Pay For Performance Schemes Can Harm Innovation

As we move to a more hybrid workplace there have been calls for employees to be judged less on how many hours they put in and more on the output they produce.  Such calls could easily result in a more performance-based remuneration scheme that is tied to what people produce.

While such an approach certainly has its merits, research from Bocconi University highlights how it could also harm innovation.  This is because pay-for-performance schemes can often encourage a short-term and quantitative approach to assessing work.

“[F]rom a practitioners’ standpoint, our findings highlight the role of managerial policies in shaping networks in organizations,” the researchers say.

Influencing behavior

The researchers wanted to understand how managers can create the social conditions that promote certain forms of social network to emerge at work.  They built upon previous research that identified the types of networks that usually result in stronger performance at work and how such networks emerge.

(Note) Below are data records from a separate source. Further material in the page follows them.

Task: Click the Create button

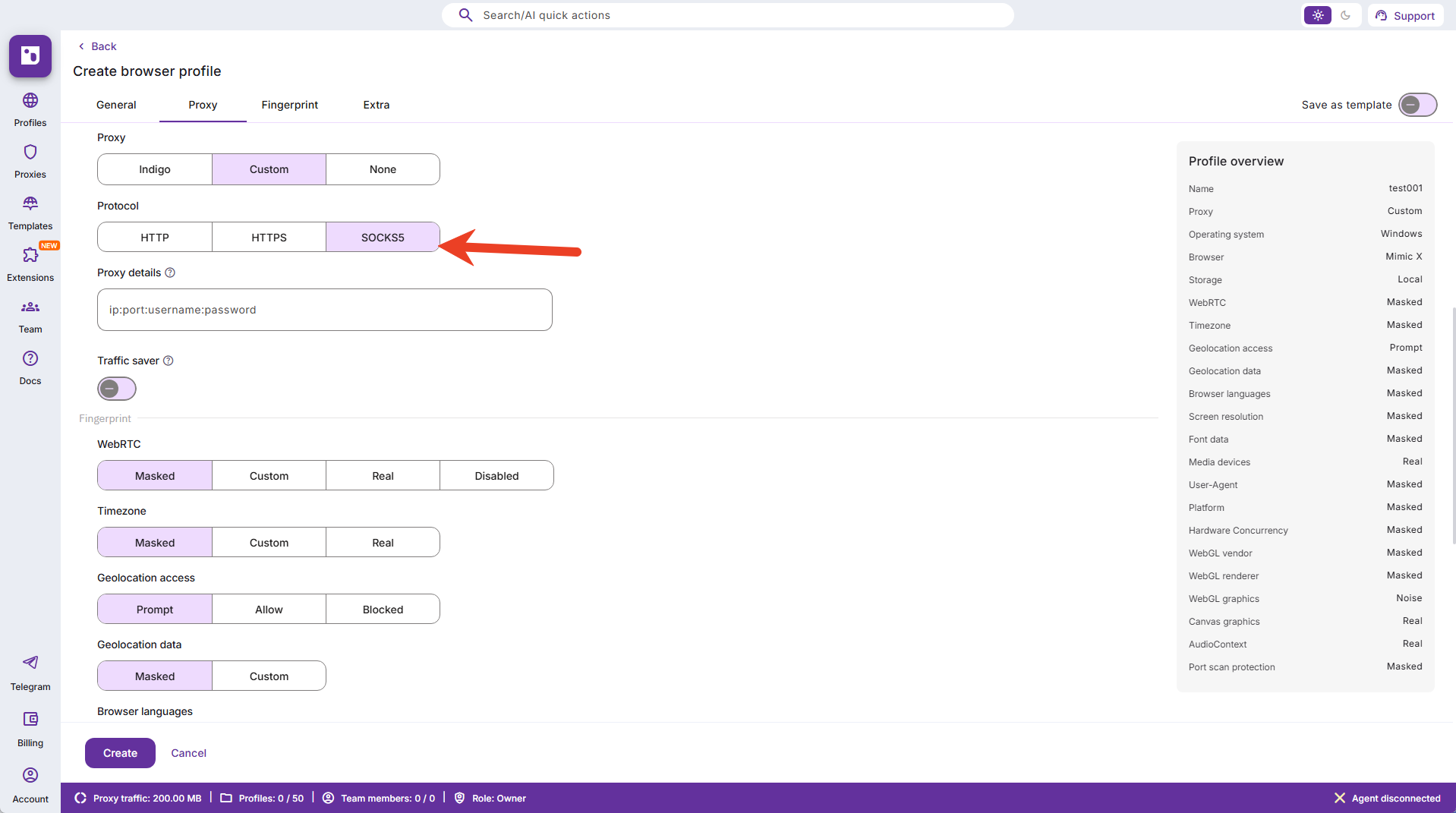Action: coord(120,753)
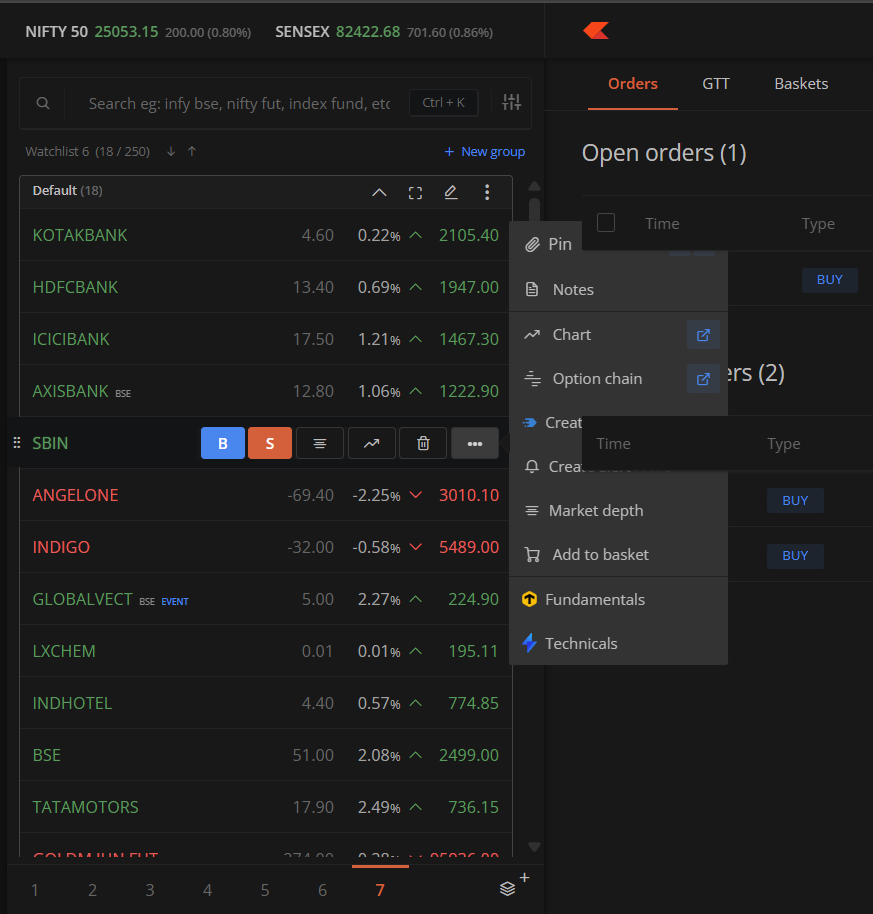Switch to the GTT tab
This screenshot has width=873, height=914.
click(716, 84)
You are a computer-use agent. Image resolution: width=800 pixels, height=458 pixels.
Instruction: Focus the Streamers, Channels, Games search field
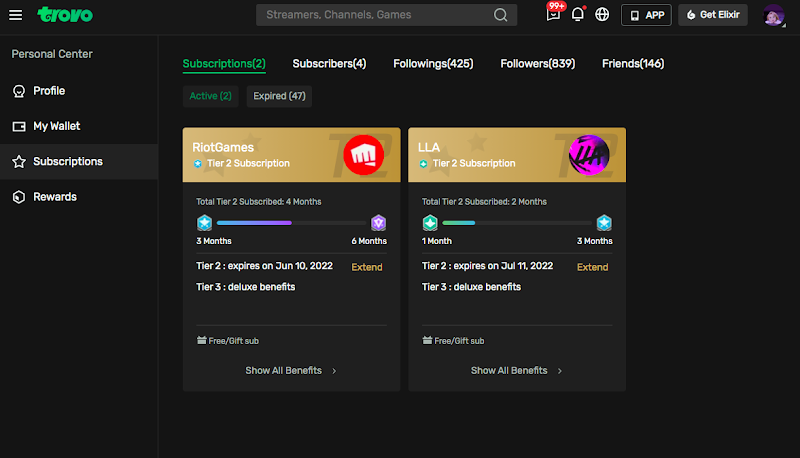pyautogui.click(x=375, y=15)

The researchers focused on the way incentive plans can change how we connect with others, with a particular focus on those that weakly link short-term and individual contributions to those that tightly link them.  They also examined what impact this might have on innovation within an organization.

They hypothesize that a shift to performance-related pay would prompt an increase in short-term outcomes from employees, while people would also strive to ensure they received a fair share of the credit on any jointly-produced work.  This could enable innovators to more easily build networks and allow them to execute projects more rapidly.

Put to the test

The researchers tested their theory using patent application data at the Japanese electronics firms Fujitsu and NEC.  They focused on co-innovator networks, as both firms deploy performance-based incentive plans.

After conducting interviews with innovators who had experienced the redesign of incentive schemes, the researchers identified three key areas of change.  Firstly, innovators became far more goal-oriented.  This in turn created a short-term orientation among employees, which coincided with a rise in risk aversion.  Lastly, innovators became more individualistic and more sensitive about precisely who contributed to each project.

The results affirm the researchers’ theory that the change in incentive design resulted in both smaller and more closed networks, which ultimately harmed innovation, not least as there was some evidence that the networks that did form were with those of like mind.

“A critical message from these observations is that before engaging in incentive redesign, companies need to understand that, No. 1, (it) influences goals that employees pursue, No. 2, employees might adapt their networks to the renewed goals and, No. 3., the updated networks might not be ones that managers prefer,” the researchers say.

Of course, managers could design performance-based incentive schemes that don’t rely on short-term metrics, which may limit some of the short-termism that results and ensure that innovation doesn’t suffer as a result.